Mobile phones pre-installed with Baidu Palm application should appear on the market shortly as the company has already reached deals with handset makers, a Baidu representative said in an e-mail late Friday. The new app dubbed as Baidu Palm — “hooks users into its search, message board and question-and-answer online services.” It is currently in beta and is expected to come pre-installed on some phones “soon,”.
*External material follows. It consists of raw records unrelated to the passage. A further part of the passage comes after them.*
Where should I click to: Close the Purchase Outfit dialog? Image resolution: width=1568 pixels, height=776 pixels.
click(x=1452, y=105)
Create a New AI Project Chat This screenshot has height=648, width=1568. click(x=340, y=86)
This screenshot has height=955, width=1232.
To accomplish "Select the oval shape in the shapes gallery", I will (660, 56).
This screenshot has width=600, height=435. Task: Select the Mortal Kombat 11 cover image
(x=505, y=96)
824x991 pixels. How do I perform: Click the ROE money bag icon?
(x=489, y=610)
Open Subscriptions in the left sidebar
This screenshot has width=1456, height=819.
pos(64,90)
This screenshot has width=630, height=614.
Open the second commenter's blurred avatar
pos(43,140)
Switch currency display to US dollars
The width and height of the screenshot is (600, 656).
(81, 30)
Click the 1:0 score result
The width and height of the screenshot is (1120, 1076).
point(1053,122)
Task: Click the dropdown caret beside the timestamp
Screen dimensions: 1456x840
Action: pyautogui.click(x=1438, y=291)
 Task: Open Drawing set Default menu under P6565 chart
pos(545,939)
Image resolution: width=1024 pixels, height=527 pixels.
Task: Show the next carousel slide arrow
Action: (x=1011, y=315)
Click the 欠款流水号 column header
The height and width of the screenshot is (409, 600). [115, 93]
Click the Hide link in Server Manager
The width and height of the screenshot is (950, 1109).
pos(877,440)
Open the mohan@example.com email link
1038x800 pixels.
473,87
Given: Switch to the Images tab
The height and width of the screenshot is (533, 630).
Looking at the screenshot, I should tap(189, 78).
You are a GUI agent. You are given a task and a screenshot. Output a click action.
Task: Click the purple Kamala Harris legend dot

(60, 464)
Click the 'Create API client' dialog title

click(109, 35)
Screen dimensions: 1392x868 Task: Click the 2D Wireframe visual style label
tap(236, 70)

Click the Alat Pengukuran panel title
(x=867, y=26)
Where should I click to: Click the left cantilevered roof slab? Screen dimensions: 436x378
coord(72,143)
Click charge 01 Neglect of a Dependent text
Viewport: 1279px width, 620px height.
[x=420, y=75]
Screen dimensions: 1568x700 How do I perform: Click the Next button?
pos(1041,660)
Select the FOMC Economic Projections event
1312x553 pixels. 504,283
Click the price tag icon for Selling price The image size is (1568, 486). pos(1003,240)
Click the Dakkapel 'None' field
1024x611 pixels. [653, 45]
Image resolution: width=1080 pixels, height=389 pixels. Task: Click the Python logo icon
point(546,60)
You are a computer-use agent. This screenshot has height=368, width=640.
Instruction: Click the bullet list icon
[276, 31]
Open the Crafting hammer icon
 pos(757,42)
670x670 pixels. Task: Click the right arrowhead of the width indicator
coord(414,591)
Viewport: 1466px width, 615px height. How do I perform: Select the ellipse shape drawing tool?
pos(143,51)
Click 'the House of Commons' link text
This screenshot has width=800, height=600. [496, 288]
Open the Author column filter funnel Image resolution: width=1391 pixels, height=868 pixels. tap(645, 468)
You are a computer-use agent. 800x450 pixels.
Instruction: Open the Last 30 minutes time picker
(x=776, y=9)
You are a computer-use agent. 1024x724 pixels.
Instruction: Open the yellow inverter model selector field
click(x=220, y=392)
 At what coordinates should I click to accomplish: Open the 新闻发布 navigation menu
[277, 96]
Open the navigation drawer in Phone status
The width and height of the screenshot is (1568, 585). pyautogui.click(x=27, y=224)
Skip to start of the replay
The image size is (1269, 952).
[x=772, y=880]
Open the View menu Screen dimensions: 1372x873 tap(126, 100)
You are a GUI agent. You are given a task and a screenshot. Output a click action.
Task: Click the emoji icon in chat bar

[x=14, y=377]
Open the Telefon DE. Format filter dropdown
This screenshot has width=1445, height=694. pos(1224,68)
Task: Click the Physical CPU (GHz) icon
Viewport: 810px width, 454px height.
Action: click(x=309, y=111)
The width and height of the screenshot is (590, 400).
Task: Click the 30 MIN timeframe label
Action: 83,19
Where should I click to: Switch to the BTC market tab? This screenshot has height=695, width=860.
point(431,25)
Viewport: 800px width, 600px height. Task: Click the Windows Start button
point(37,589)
Google and Baidu are competing to lure users for their mobile versions in an outgrowth of their rivalry in online search. The Chinese web search leader already supports about 70% of online searches in its homeland, compared to Google’s 20%, says local research firm IntelliConsulting, and it also has its sights set on other markets, especially those with high levels of Chinese speaking. Additionally, both the heavy-weights have fought with rival products thus far, such as their free music download search services — something offered by Google in China only — and their focus on the mobile sector is growing.

Several handset makers have already signed a pact with Baidu, the firm says — it would not reveal names, but Nokia is an obvious suspect, given that the Chinese firm started work over a year ago on a mobile search platform to be embedded in Nokia phones as a WidSets widget. Baidu is already Nokia’s main web search partner in Chinese speaking markets.

This could put intense pressure on Google in east Asia, where it has already lost out in many carrier home-screen deals to Yahoo. However, Google has made more progress on the mobile front than the PC in China — the same research firm says the two companies accounted for about 26% apiece of the 270m mobile web searches carried out in the second quarter this year.

In October, Baidu made an alliance with China Unicom to preload search and other web services on its 3G devices. As well as conventional search tools, the new application will also link users to Baidu’s message board and online Q&A services, and over time is likely to include integration with location and presence awareness, and social networks, like other search majors.

It seems that we will soon witness another big flare-up in the Google-Baidu war, then. Do not count on Google taking too long to respond.

The Big Yellow Book has now become obsolete as Search Engine Optimization is the most successful method to find products and services online.